#### Goal:
Switch "This screenshot has" to "This image has" everywhere it appears in the records below and write them out again with nothing else changed, leaving the pictures out.

-- start of Data supplied --

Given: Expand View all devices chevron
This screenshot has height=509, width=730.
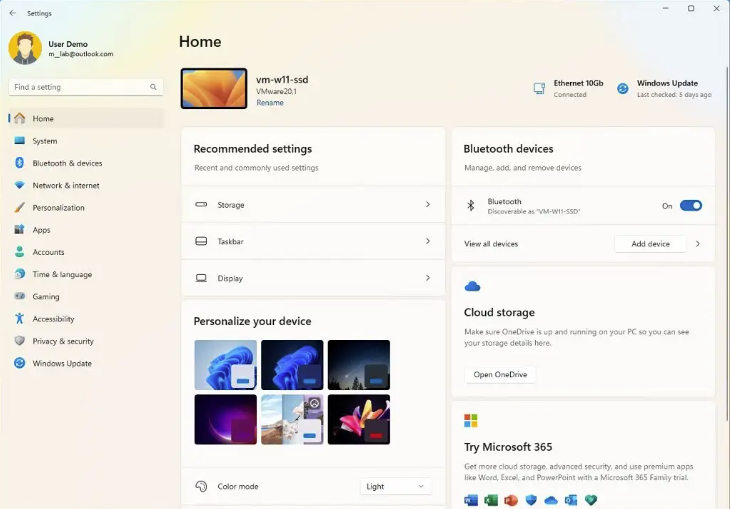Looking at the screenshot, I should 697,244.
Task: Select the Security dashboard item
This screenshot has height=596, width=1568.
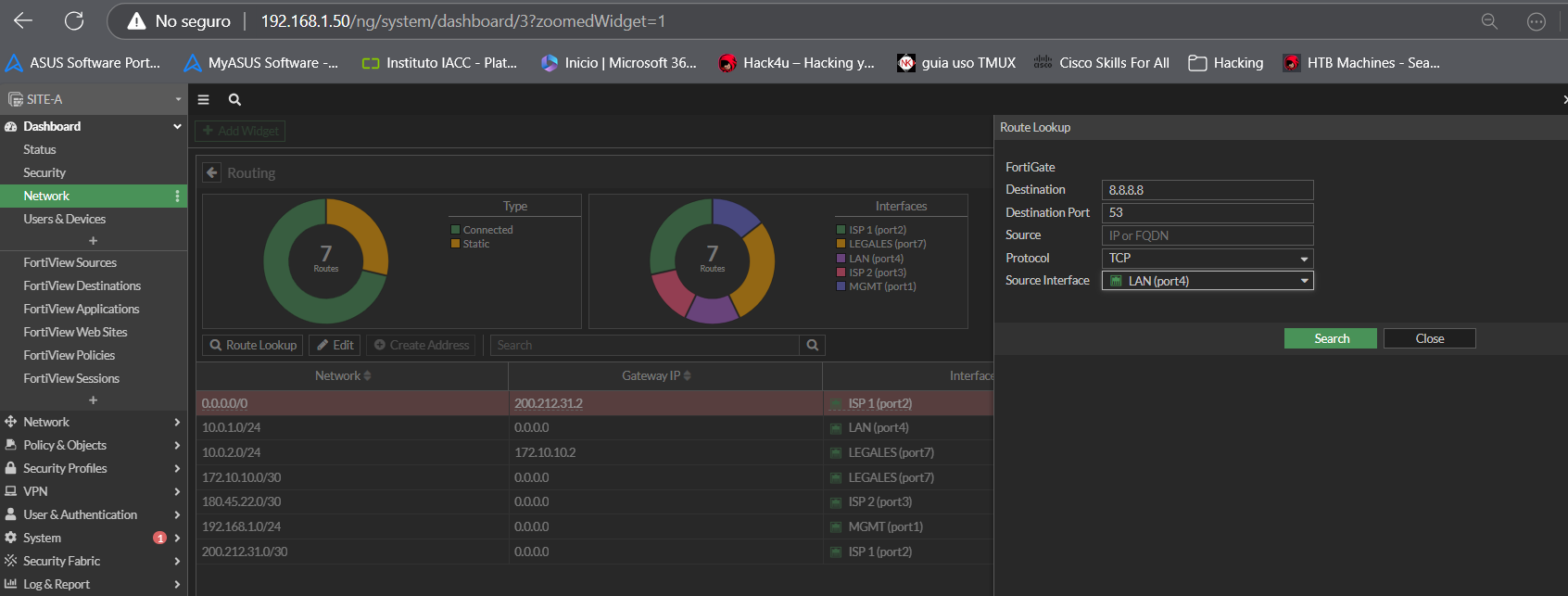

-- end of Data supplied --

#### The output:
Given: Expand View all devices chevron
This image has height=509, width=730.
Looking at the screenshot, I should 697,244.
Task: Select the Security dashboard item
This image has height=596, width=1568.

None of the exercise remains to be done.